- Task statement
Duplicate the lines of the records between the line holding "720x414 pixels. At" and the line holding "will (54, 141).", inclusive, and nothing else.

- Input rows
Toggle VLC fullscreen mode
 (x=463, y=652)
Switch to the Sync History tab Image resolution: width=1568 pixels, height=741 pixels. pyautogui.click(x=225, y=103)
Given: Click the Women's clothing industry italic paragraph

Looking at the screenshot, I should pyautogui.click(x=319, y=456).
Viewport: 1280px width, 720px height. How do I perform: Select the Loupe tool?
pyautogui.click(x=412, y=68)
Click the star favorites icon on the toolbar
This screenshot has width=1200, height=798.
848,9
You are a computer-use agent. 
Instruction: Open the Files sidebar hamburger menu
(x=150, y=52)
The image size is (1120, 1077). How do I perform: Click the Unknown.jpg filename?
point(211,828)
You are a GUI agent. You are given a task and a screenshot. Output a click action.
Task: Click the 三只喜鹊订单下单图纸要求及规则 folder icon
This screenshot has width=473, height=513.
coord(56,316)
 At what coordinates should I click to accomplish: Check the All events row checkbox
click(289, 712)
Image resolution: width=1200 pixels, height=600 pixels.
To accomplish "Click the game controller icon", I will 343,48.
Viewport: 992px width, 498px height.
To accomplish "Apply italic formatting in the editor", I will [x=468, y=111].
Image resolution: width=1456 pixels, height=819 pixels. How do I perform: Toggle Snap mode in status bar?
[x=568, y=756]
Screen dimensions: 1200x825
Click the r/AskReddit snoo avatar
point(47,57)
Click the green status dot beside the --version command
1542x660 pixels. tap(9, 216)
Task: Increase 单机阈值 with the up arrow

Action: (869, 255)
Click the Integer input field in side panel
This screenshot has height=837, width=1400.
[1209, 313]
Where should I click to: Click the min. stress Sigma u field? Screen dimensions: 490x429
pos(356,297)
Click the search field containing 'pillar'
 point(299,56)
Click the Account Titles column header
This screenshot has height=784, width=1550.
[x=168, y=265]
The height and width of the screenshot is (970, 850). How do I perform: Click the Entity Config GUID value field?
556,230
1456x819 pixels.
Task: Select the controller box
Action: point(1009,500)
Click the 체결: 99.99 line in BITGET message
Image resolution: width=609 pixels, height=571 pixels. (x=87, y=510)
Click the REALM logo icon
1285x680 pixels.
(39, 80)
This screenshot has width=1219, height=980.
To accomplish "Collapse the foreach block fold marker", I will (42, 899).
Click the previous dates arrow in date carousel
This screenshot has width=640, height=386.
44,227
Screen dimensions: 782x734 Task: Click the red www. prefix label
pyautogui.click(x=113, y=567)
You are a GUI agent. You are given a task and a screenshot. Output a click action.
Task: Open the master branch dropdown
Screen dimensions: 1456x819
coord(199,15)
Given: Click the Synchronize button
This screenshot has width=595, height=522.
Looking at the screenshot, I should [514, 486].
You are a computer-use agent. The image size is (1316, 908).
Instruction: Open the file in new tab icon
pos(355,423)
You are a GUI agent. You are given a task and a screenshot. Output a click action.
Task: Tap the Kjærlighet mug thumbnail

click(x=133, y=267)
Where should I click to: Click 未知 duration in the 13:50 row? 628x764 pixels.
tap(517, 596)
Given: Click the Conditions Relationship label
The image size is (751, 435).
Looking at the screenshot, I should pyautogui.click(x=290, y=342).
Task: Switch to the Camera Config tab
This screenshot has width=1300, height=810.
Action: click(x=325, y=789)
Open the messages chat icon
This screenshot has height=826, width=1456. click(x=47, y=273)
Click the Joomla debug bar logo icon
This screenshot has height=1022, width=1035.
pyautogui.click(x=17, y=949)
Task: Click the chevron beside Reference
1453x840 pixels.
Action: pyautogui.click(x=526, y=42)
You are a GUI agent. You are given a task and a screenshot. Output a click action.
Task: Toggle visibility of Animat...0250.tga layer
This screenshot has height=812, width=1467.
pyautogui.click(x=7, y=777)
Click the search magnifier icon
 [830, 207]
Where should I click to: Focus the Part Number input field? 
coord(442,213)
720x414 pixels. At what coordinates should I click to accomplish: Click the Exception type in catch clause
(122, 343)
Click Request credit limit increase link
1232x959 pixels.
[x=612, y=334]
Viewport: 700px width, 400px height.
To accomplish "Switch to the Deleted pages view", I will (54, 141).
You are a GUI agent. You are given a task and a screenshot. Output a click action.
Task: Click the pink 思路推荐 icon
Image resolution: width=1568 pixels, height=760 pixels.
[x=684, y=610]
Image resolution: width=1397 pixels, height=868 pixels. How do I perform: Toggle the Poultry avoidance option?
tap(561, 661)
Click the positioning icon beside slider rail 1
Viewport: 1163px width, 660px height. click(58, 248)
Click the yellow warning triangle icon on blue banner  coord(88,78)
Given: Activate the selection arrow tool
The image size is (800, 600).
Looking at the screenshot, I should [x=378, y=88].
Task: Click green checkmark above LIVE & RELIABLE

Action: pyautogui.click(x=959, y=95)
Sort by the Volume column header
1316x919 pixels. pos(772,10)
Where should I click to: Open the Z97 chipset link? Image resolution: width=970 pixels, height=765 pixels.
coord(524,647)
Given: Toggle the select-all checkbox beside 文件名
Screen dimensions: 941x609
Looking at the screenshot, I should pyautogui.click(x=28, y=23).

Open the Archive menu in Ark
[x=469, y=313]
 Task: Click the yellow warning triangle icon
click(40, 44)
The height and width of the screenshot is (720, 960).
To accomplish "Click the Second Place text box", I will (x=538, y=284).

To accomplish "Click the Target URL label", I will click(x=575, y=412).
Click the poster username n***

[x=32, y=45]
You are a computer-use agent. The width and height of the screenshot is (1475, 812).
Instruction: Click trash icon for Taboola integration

- Answer for this exercise
720x414 pixels. At what coordinates should I click to accomplish: Click the Exception type in catch clause
(122, 343)
Click Request credit limit increase link
1232x959 pixels.
[x=612, y=334]
Viewport: 700px width, 400px height.
To accomplish "Switch to the Deleted pages view", I will (54, 141).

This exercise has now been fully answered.